- **TEXT BLOCK**:
--- BEGIN ---

A user might open a deal row and say:
@ai Move this deal to Proposal, set probability to 60%, and link the primary contact to Anna from Northwind.
That is not just a writing task. It is a database operation. Aamu needs to know the current row, the table columns, the available reference targets, and which fields are safe to change. The command router can then choose between updating the current row, creating a new row, or linking the current row to another row.
This is the direction where AI starts to feel less like an add-on and more like an editing layer for the workspace.
Human review still matters
Aamu's AI support features already follow a human-in-the-loop model. A generated Helpdesk or email reply is a draft until someone sends it. That principle still applies when commands become more action-oriented.
Not every command should be automatic, and not every action has the same risk. Creating a task draft is low risk. Sending a customer reply is higher risk. Updating a meeting time affects other people. Changing CRM data affects reporting and follow-up. A useful AI command system needs product boundaries, not only model confidence.
Aamu therefore requires explicit intent or confirmation for higher-risk operations such as sending messages, deleting an automation, or running a GraphQL mutation. Read operations and ordinary reversible workspace edits can remain more direct.
That is why Aamu separates intent routing, operation selection, argument planning, context gathering, validation, and execution. The AI can interpret the request, but the product still decides what actions exist and how they are applied.
How this fits with Team Brain
AI commands are not only about changing objects. Sometimes the right action is to answer from existing company knowledge or find the right internal Doc. That is where Aamu's AI support workflow and Team Brain connect to commands.

--- END ---

- **DATA**:

--- BEGIN ---

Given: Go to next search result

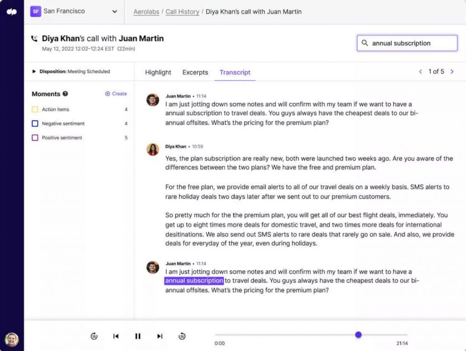Looking at the screenshot, I should coord(452,71).
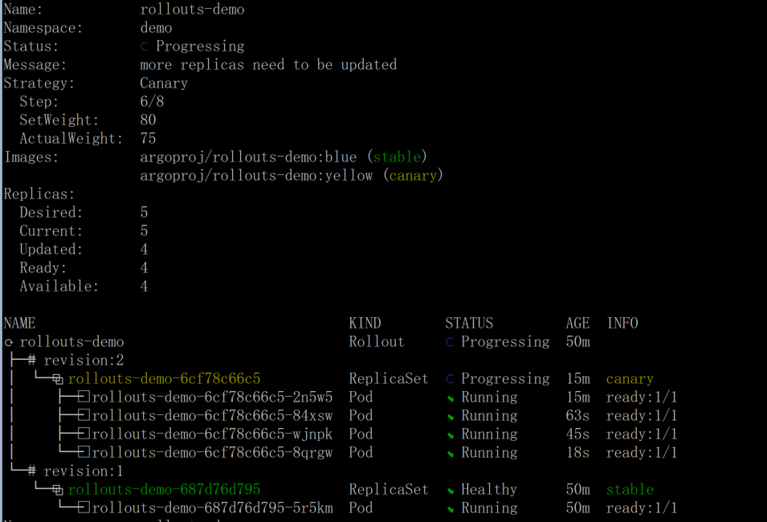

--- END ---

Continue the piece about Aamu's AI commands from its last sentence. The data comes from a separate source.

A command can use the current page as context and also retrieve related Docs or Team Brain material. That makes the result less generic. A support draft can use the latest policy. A task can include the relevant troubleshooting detail. A Doc update can reflect the source conversation instead of starting from memory.
The useful pattern is simple: workspace context tells AI what is happening now, and Team Brain tells AI what the team already knows.
Why comments are a natural command surface
Comments are already where teams say what should happen next. People write "can someone follow up?", "move this to next week", "turn this into a doc", or "connect this to the customer record" all day long.
Adding @ai to that flow makes the instruction explicit without moving the user into a separate automation builder. It also keeps the action visible in the same place as the discussion. The team can see that AI was asked to help, and the resulting task, meeting, draft, or row remains connected to the original work.
This is not a replacement for buttons, forms, or careful workflow design. It is a faster path for the cases where the user can describe the intended action more naturally than they can click through several screens.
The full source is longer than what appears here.